Data excerpts:
━━━━
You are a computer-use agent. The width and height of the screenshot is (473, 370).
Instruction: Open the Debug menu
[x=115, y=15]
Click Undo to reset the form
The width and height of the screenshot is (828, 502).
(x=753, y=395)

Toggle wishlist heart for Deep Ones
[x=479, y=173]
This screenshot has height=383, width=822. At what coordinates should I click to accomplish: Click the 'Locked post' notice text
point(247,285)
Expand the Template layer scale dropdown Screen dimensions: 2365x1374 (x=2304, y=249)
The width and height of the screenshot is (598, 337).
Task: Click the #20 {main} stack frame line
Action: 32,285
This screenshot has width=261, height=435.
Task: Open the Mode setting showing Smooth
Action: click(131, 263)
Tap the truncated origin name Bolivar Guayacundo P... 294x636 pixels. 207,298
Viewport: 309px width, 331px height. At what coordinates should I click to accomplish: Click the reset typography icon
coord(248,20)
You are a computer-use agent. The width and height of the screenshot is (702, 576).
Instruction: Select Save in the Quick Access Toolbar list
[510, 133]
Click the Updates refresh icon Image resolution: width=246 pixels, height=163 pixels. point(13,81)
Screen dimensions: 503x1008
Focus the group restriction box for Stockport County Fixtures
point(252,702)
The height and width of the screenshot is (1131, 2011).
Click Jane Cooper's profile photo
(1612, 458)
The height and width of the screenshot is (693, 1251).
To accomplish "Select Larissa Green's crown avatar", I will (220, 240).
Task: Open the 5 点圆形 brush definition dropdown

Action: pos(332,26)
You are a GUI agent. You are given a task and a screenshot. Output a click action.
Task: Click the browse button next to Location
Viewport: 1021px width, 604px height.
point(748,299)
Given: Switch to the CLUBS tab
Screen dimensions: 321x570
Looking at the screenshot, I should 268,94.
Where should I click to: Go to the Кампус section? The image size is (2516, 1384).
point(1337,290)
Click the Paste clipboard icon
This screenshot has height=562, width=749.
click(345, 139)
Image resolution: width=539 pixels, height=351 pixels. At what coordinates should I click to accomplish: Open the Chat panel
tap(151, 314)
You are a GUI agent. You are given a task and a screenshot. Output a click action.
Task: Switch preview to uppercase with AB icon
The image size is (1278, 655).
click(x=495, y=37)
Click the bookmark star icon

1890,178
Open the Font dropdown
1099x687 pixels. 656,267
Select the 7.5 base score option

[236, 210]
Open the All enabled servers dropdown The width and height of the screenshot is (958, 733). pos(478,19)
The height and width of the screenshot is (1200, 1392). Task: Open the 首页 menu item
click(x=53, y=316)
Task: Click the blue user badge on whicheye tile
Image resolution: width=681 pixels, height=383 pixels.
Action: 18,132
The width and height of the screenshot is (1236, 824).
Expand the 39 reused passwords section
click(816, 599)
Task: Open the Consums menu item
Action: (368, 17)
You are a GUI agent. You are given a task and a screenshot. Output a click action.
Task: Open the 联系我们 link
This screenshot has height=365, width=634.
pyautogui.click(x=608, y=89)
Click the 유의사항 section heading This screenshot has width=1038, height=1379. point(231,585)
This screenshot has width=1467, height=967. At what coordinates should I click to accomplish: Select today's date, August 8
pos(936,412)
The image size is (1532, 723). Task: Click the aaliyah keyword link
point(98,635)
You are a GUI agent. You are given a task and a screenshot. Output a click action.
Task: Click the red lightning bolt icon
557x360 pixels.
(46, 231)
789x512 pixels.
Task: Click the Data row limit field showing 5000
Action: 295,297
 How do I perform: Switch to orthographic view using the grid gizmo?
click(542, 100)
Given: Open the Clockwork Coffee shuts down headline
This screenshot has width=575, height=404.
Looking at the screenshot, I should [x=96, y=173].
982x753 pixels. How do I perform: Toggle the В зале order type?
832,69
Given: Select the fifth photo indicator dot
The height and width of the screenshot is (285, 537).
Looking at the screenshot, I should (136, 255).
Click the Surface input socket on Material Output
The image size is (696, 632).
━━━━
What you are asked to do:
Rewrite the listing above with every "Instruction" changed to "Directive", keeping all other text the same.

The solution:
You are a computer-use agent. The width and height of the screenshot is (473, 370).
Directive: Open the Debug menu
[x=115, y=15]
Click Undo to reset the form
The width and height of the screenshot is (828, 502).
(x=753, y=395)

Toggle wishlist heart for Deep Ones
[x=479, y=173]
This screenshot has height=383, width=822. At what coordinates should I click to accomplish: Click the 'Locked post' notice text
point(247,285)
Expand the Template layer scale dropdown Screen dimensions: 2365x1374 (x=2304, y=249)
The width and height of the screenshot is (598, 337).
Task: Click the #20 {main} stack frame line
Action: 32,285
This screenshot has width=261, height=435.
Task: Open the Mode setting showing Smooth
Action: click(131, 263)
Tap the truncated origin name Bolivar Guayacundo P... 294x636 pixels. 207,298
Viewport: 309px width, 331px height. At what coordinates should I click to accomplish: Click the reset typography icon
coord(248,20)
You are a computer-use agent. The width and height of the screenshot is (702, 576).
Directive: Select Save in the Quick Access Toolbar list
[510, 133]
Click the Updates refresh icon Image resolution: width=246 pixels, height=163 pixels. point(13,81)
Screen dimensions: 503x1008
Focus the group restriction box for Stockport County Fixtures
point(252,702)
The height and width of the screenshot is (1131, 2011).
Click Jane Cooper's profile photo
(1612, 458)
The height and width of the screenshot is (693, 1251).
To accomplish "Select Larissa Green's crown avatar", I will (220, 240).
Task: Open the 5 点圆形 brush definition dropdown

Action: pos(332,26)
You are a GUI agent. You are given a task and a screenshot. Output a click action.
Task: Click the browse button next to Location
Viewport: 1021px width, 604px height.
point(748,299)
Given: Switch to the CLUBS tab
Screen dimensions: 321x570
Looking at the screenshot, I should 268,94.
Where should I click to: Go to the Кампус section? The image size is (2516, 1384).
point(1337,290)
Click the Paste clipboard icon
This screenshot has height=562, width=749.
click(345, 139)
Image resolution: width=539 pixels, height=351 pixels. At what coordinates should I click to accomplish: Open the Chat panel
tap(151, 314)
You are a GUI agent. You are given a task and a screenshot. Output a click action.
Task: Switch preview to uppercase with AB icon
The image size is (1278, 655).
click(x=495, y=37)
Click the bookmark star icon

1890,178
Open the Font dropdown
1099x687 pixels. 656,267
Select the 7.5 base score option

[236, 210]
Open the All enabled servers dropdown The width and height of the screenshot is (958, 733). pos(478,19)
The height and width of the screenshot is (1200, 1392). Task: Open the 首页 menu item
click(x=53, y=316)
Task: Click the blue user badge on whicheye tile
Image resolution: width=681 pixels, height=383 pixels.
Action: 18,132
The width and height of the screenshot is (1236, 824).
Expand the 39 reused passwords section
click(816, 599)
Task: Open the Consums menu item
Action: (368, 17)
You are a GUI agent. You are given a task and a screenshot. Output a click action.
Task: Open the 联系我们 link
This screenshot has height=365, width=634.
pyautogui.click(x=608, y=89)
Click the 유의사항 section heading This screenshot has width=1038, height=1379. point(231,585)
This screenshot has width=1467, height=967. At what coordinates should I click to accomplish: Select today's date, August 8
pos(936,412)
The image size is (1532, 723). Task: Click the aaliyah keyword link
point(98,635)
You are a GUI agent. You are given a task and a screenshot. Output a click action.
Task: Click the red lightning bolt icon
557x360 pixels.
(46, 231)
789x512 pixels.
Task: Click the Data row limit field showing 5000
Action: 295,297
 How do I perform: Switch to orthographic view using the grid gizmo?
click(542, 100)
Given: Open the Clockwork Coffee shuts down headline
This screenshot has width=575, height=404.
Looking at the screenshot, I should [x=96, y=173].
982x753 pixels. How do I perform: Toggle the В зале order type?
832,69
Given: Select the fifth photo indicator dot
The height and width of the screenshot is (285, 537).
Looking at the screenshot, I should (136, 255).
Click the Surface input socket on Material Output
The image size is (696, 632).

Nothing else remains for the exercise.